EXERCISE
Down to the final line, reproduce the entries that follow exactly.

INFORMATION PROVIDED
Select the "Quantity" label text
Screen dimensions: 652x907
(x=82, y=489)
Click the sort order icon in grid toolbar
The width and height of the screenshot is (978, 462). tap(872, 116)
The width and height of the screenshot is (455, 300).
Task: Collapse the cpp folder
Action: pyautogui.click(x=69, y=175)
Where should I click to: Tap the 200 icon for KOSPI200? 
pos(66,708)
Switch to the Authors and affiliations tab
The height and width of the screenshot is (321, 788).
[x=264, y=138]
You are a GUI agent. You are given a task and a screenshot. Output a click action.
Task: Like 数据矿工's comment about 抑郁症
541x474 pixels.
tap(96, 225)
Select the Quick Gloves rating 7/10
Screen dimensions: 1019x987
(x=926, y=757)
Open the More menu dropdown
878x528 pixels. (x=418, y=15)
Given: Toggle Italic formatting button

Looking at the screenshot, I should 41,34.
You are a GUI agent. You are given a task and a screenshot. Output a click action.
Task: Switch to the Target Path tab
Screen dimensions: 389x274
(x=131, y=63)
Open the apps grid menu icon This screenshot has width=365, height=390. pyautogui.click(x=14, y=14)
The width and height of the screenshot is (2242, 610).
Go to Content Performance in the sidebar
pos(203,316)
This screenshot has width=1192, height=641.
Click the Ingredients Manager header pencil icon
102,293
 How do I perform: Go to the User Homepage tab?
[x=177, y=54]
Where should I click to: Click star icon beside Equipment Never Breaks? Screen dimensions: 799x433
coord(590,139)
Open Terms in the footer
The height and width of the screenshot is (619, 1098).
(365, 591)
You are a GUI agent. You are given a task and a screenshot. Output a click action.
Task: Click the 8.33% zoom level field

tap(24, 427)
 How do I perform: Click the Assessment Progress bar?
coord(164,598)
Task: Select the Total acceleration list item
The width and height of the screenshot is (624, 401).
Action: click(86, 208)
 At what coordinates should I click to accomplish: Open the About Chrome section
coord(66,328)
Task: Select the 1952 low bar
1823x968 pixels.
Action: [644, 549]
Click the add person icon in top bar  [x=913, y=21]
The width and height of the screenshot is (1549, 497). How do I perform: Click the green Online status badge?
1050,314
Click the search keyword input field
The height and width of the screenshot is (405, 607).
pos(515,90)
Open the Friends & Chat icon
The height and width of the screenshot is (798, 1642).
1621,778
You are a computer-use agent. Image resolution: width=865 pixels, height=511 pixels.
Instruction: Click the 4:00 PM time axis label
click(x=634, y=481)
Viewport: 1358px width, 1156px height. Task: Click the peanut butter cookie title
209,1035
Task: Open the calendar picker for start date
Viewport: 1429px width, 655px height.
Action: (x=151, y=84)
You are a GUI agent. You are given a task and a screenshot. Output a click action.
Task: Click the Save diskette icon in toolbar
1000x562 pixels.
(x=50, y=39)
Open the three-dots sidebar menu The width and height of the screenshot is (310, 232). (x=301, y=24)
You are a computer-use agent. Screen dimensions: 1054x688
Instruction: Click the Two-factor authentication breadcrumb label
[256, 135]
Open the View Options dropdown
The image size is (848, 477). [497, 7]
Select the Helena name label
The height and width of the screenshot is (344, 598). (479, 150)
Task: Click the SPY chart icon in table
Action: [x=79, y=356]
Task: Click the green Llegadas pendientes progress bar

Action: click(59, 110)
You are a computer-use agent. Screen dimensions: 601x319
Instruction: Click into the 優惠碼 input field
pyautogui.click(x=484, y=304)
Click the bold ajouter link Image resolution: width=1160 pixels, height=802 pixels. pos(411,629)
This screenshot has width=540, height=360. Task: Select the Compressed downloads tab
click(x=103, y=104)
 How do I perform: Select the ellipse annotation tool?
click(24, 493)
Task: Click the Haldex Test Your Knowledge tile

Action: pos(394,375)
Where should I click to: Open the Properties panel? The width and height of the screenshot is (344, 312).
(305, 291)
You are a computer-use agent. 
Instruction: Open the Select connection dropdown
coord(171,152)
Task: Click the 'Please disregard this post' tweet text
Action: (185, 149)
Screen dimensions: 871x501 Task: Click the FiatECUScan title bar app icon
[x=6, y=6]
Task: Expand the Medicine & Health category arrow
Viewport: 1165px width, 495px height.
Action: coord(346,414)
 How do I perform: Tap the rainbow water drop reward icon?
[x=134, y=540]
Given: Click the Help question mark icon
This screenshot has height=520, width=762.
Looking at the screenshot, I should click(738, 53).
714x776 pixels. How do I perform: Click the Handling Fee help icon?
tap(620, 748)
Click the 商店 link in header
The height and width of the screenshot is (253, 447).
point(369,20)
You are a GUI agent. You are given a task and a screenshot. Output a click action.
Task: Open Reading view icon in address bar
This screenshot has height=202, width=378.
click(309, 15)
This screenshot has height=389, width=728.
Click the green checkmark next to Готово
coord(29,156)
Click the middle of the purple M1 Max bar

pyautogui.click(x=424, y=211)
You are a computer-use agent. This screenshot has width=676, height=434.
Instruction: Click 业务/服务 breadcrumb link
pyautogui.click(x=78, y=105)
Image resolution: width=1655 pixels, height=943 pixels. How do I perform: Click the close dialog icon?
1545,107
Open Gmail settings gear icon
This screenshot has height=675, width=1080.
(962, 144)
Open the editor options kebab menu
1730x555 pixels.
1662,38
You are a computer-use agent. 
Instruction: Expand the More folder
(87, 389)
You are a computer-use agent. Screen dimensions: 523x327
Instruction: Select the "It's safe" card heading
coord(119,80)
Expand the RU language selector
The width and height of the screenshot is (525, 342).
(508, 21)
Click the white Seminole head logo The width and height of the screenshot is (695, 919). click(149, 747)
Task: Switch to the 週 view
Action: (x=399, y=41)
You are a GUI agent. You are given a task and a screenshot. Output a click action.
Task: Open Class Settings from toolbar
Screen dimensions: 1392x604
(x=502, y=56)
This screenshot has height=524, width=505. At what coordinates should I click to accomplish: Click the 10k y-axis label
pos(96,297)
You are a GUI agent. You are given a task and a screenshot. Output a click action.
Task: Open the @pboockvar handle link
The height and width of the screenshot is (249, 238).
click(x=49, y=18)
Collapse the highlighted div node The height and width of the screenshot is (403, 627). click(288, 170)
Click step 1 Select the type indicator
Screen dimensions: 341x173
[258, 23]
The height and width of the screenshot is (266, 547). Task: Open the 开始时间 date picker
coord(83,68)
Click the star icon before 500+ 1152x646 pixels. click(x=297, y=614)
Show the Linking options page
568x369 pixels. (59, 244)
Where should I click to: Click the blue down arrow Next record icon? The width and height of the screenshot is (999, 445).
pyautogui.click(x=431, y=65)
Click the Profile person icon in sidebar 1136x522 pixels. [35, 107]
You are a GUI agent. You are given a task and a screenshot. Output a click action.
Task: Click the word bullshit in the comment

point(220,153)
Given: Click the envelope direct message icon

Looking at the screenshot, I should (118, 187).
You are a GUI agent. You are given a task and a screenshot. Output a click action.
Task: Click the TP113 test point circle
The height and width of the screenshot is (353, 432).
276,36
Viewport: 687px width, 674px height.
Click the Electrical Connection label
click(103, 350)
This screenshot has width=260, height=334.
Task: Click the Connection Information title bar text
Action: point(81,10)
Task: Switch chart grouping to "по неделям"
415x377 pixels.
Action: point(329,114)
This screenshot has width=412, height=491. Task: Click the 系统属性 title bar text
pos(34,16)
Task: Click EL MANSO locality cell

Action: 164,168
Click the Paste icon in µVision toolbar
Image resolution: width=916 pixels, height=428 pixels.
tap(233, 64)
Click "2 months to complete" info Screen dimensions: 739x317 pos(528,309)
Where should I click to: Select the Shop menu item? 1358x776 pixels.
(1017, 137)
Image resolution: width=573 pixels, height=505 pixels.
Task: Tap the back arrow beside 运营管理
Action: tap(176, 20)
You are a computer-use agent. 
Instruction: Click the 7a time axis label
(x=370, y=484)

ANSWER TO THE EXERCISE
Select the "Quantity" label text
Screen dimensions: 652x907
(x=82, y=489)
Click the sort order icon in grid toolbar
The width and height of the screenshot is (978, 462). tap(872, 116)
The width and height of the screenshot is (455, 300).
Task: Collapse the cpp folder
Action: pyautogui.click(x=69, y=175)
Where should I click to: Tap the 200 icon for KOSPI200? 
pos(66,708)
Switch to the Authors and affiliations tab
The height and width of the screenshot is (321, 788).
[x=264, y=138]
You are a GUI agent. You are given a task and a screenshot. Output a click action.
Task: Like 数据矿工's comment about 抑郁症
541x474 pixels.
tap(96, 225)
Select the Quick Gloves rating 7/10
Screen dimensions: 1019x987
(x=926, y=757)
Open the More menu dropdown
878x528 pixels. (x=418, y=15)
Given: Toggle Italic formatting button

Looking at the screenshot, I should 41,34.
You are a GUI agent. You are given a task and a screenshot. Output a click action.
Task: Switch to the Target Path tab
Screen dimensions: 389x274
(x=131, y=63)
Open the apps grid menu icon This screenshot has width=365, height=390. pyautogui.click(x=14, y=14)
The width and height of the screenshot is (2242, 610).
Go to Content Performance in the sidebar
pos(203,316)
This screenshot has width=1192, height=641.
Click the Ingredients Manager header pencil icon
102,293
 How do I perform: Go to the User Homepage tab?
[x=177, y=54]
Where should I click to: Click star icon beside Equipment Never Breaks? Screen dimensions: 799x433
coord(590,139)
Open Terms in the footer
The height and width of the screenshot is (619, 1098).
(365, 591)
You are a GUI agent. You are given a task and a screenshot. Output a click action.
Task: Click the 8.33% zoom level field

tap(24, 427)
 How do I perform: Click the Assessment Progress bar?
coord(164,598)
Task: Select the Total acceleration list item
The width and height of the screenshot is (624, 401).
Action: click(86, 208)
 At what coordinates should I click to accomplish: Open the About Chrome section
coord(66,328)
Task: Select the 1952 low bar
1823x968 pixels.
Action: [644, 549]
Click the add person icon in top bar  [x=913, y=21]
The width and height of the screenshot is (1549, 497). How do I perform: Click the green Online status badge?
1050,314
Click the search keyword input field
The height and width of the screenshot is (405, 607).
pos(515,90)
Open the Friends & Chat icon
The height and width of the screenshot is (798, 1642).
1621,778
You are a computer-use agent. Image resolution: width=865 pixels, height=511 pixels.
Instruction: Click the 4:00 PM time axis label
click(x=634, y=481)
Viewport: 1358px width, 1156px height. Task: Click the peanut butter cookie title
209,1035
Task: Open the calendar picker for start date
Viewport: 1429px width, 655px height.
Action: (x=151, y=84)
You are a GUI agent. You are given a task and a screenshot. Output a click action.
Task: Click the Save diskette icon in toolbar
1000x562 pixels.
(x=50, y=39)
Open the three-dots sidebar menu The width and height of the screenshot is (310, 232). (x=301, y=24)
You are a computer-use agent. Screen dimensions: 1054x688
Instruction: Click the Two-factor authentication breadcrumb label
[256, 135]
Open the View Options dropdown
The image size is (848, 477). [497, 7]
Select the Helena name label
The height and width of the screenshot is (344, 598). (479, 150)
Task: Click the SPY chart icon in table
Action: [x=79, y=356]
Task: Click the green Llegadas pendientes progress bar

Action: click(59, 110)
You are a computer-use agent. Screen dimensions: 601x319
Instruction: Click into the 優惠碼 input field
pyautogui.click(x=484, y=304)
Click the bold ajouter link Image resolution: width=1160 pixels, height=802 pixels. pos(411,629)
This screenshot has width=540, height=360. Task: Select the Compressed downloads tab
click(x=103, y=104)
 How do I perform: Select the ellipse annotation tool?
click(24, 493)
Task: Click the Haldex Test Your Knowledge tile

Action: pos(394,375)
Where should I click to: Open the Properties panel? The width and height of the screenshot is (344, 312).
(305, 291)
You are a computer-use agent. 
Instruction: Open the Select connection dropdown
coord(171,152)
Task: Click the 'Please disregard this post' tweet text
Action: (185, 149)
Screen dimensions: 871x501 Task: Click the FiatECUScan title bar app icon
[x=6, y=6]
Task: Expand the Medicine & Health category arrow
Viewport: 1165px width, 495px height.
Action: coord(346,414)
 How do I perform: Tap the rainbow water drop reward icon?
[x=134, y=540]
Given: Click the Help question mark icon
This screenshot has height=520, width=762.
Looking at the screenshot, I should click(738, 53).
714x776 pixels. How do I perform: Click the Handling Fee help icon?
tap(620, 748)
Click the 商店 link in header
The height and width of the screenshot is (253, 447).
point(369,20)
You are a GUI agent. You are given a task and a screenshot. Output a click action.
Task: Open Reading view icon in address bar
This screenshot has height=202, width=378.
click(309, 15)
This screenshot has height=389, width=728.
Click the green checkmark next to Готово
coord(29,156)
Click the middle of the purple M1 Max bar

pyautogui.click(x=424, y=211)
You are a computer-use agent. This screenshot has width=676, height=434.
Instruction: Click 业务/服务 breadcrumb link
pyautogui.click(x=78, y=105)
Image resolution: width=1655 pixels, height=943 pixels. How do I perform: Click the close dialog icon?
1545,107
Open Gmail settings gear icon
This screenshot has height=675, width=1080.
(962, 144)
Open the editor options kebab menu
1730x555 pixels.
1662,38
You are a computer-use agent. 
Instruction: Expand the More folder
(87, 389)
You are a computer-use agent. Screen dimensions: 523x327
Instruction: Select the "It's safe" card heading
coord(119,80)
Expand the RU language selector
The width and height of the screenshot is (525, 342).
(508, 21)
Click the white Seminole head logo The width and height of the screenshot is (695, 919). click(149, 747)
Task: Switch to the 週 view
Action: (x=399, y=41)
You are a GUI agent. You are given a task and a screenshot. Output a click action.
Task: Open Class Settings from toolbar
Screen dimensions: 1392x604
(x=502, y=56)
This screenshot has height=524, width=505. At what coordinates should I click to accomplish: Click the 10k y-axis label
pos(96,297)
You are a GUI agent. You are given a task and a screenshot. Output a click action.
Task: Open the @pboockvar handle link
The height and width of the screenshot is (249, 238).
click(x=49, y=18)
Collapse the highlighted div node The height and width of the screenshot is (403, 627). click(288, 170)
Click step 1 Select the type indicator
Screen dimensions: 341x173
[258, 23]
The height and width of the screenshot is (266, 547). Task: Open the 开始时间 date picker
coord(83,68)
Click the star icon before 500+ 1152x646 pixels. click(x=297, y=614)
Show the Linking options page
568x369 pixels. (59, 244)
Where should I click to: Click the blue down arrow Next record icon? The width and height of the screenshot is (999, 445).
pyautogui.click(x=431, y=65)
Click the Profile person icon in sidebar 1136x522 pixels. [35, 107]
You are a GUI agent. You are given a task and a screenshot. Output a click action.
Task: Click the word bullshit in the comment

point(220,153)
Given: Click the envelope direct message icon

Looking at the screenshot, I should (118, 187).
You are a GUI agent. You are given a task and a screenshot. Output a click action.
Task: Click the TP113 test point circle
The height and width of the screenshot is (353, 432).
276,36
Viewport: 687px width, 674px height.
Click the Electrical Connection label
click(103, 350)
This screenshot has width=260, height=334.
Task: Click the Connection Information title bar text
Action: point(81,10)
Task: Switch chart grouping to "по неделям"
415x377 pixels.
Action: point(329,114)
This screenshot has width=412, height=491. Task: Click the 系统属性 title bar text
pos(34,16)
Task: Click EL MANSO locality cell

Action: 164,168
Click the Paste icon in µVision toolbar
Image resolution: width=916 pixels, height=428 pixels.
tap(233, 64)
Click "2 months to complete" info Screen dimensions: 739x317 pos(528,309)
Where should I click to: Select the Shop menu item? 1358x776 pixels.
(1017, 137)
Image resolution: width=573 pixels, height=505 pixels.
Task: Tap the back arrow beside 运营管理
Action: tap(176, 20)
You are a computer-use agent. 
Instruction: Click the 7a time axis label
(x=370, y=484)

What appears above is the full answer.